The table presents test case results in each row. They contain details of the test case result:
- the result status
- a name of the test case
- job name and ID
- age, instability and relevancy
- values
- execution environment: system, agent group and actual agent and config
In Kraken, a test case result besides status can contain values. Values are pairs: attribute and its value. They are also a result of a test case but hold numbers. They can hold e.g. performance data or anything similar to performance. These values are tracked over time. Kraken can draw charts of values and do more things with them.

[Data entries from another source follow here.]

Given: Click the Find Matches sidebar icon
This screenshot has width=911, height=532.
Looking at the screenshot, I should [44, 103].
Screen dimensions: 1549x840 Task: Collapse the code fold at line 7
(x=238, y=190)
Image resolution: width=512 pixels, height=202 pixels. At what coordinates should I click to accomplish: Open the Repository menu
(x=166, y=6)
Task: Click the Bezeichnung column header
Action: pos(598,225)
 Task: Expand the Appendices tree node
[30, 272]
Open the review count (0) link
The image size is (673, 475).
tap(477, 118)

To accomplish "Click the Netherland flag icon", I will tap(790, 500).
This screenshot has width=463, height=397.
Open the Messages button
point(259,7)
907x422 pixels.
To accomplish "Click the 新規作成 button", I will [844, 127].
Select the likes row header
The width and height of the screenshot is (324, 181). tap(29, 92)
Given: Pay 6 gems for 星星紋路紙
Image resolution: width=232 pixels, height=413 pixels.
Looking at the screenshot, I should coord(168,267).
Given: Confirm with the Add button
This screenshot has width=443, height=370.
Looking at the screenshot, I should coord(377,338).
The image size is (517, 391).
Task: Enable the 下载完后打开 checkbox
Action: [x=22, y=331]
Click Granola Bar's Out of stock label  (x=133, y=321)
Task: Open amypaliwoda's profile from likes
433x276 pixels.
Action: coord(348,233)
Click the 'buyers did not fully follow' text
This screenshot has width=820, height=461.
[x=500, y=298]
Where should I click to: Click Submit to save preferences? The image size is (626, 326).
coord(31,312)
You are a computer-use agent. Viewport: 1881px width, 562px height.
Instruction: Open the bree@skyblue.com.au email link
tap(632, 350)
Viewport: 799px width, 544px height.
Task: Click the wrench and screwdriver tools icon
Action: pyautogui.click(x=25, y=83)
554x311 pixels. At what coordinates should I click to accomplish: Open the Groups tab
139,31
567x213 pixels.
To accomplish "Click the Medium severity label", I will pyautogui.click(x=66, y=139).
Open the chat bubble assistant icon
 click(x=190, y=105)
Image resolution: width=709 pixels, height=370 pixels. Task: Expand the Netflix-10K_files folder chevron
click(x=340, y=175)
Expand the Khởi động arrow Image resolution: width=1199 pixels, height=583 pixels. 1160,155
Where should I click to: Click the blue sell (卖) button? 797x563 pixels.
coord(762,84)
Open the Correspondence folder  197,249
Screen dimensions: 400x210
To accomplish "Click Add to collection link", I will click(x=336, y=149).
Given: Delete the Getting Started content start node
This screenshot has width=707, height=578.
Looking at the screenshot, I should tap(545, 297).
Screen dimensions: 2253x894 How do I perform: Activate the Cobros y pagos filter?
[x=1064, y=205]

Filtering Test Case Results
It is possible to filter test results by various attributes:
- by
Results Status
ie.Passed
,Failed
, etc. - by
Result Change
ie.Fixes
,Regressions
,New
andNo Changes
; the change is determined between the current result and the previous result from previous run - by
Age
where age is a number of previous runs with the same result as in the current run; so e.g. age 0 means that in the previous run test case had a different result than it has now (so these are regressions and fixes); age 1 means that the current run and the previous run has the same result but the result before the previous one is different -
New
is a shortcut to setAge
between 0 and 0, ie. show changes that happened in the last run (fixes + regressions) - by
Instability
where instability is a count of result status changes in the last 10 runs; if this is 0 then in the last 10 runs test case has the same result (it was pretty stable); if this is 10 then it means that in every run of the last 10 runs the status was changing compared to the previous one (it was very unstable) - by
Test Case
name - by
Job
name of ID
Example 1:
Filtering by Result Changes
: show only regressions. Regression means a change from non-passed status to passed status.
Example 2:
Filtering by Result Status
and Result Changes
: show only failures that are regressions.
Example 3:
Filtering by Age
: show only results in age between 2 and 3.
Example 4:
Filtering by Instability
: show only results that have instability greater than 7 i.e. very unstable test cases.
Sorting Test Case Results
Test case results can be sorted. This can be done using several columns:
- name
- result
- change
- age
- instability
- relevancy
By default results are sorted by test case name.
One of the most important sorting order is by Relevancy
.
Relevancy is estimated according to this rules:
- 0 is initial
- +1 for not passed
- +1 for not root caused problem
- +1 for failure
- +1 for instability <= 3
- +1 for age < 5
- +1 for regression
This way the most relevant results get the highest score. They need an
attention.
Comments
In the test case results table, it is possible to add sticky comments to test case results. When a new failure is spotted, a comment stating, e.g. the reason for the failure or link to a bug in a bug tracker may be added.
To add a comment, click on the cell of a particular test case result in the Comment
or Comment State
columns.
This will reveal a dialog box that shows a form for introducing new comment and a history of previous comments related to this test case.
Each comment has a state. It can be one of:
new
investigating
bug in product
bug in test
The state allows concluding quickly if given failure has been analyzed and it is known where is the root cause and what needs to be fixed or if the failure still requires some investigation.
If a failure is root-caused, then its relevancy is decreased by 1.
If the failure persists in the subsequent test runs, the added comment is still presented next to the new results. If new facts about the failure are revealed, you may extend the comment.
Test Case History
Each test case has its history of results. In the table with test case results a link under the test case name leads to a page dedicated to the given test case. This page presents a table with the historical results of the test case.
There is another tab called Charts
that shows these results on charts.
The left chart shows the history of result status. The right one presents the history of values in time. Error bars are shown if there were run multiple iterations and there were reported multiple values for a given attribute.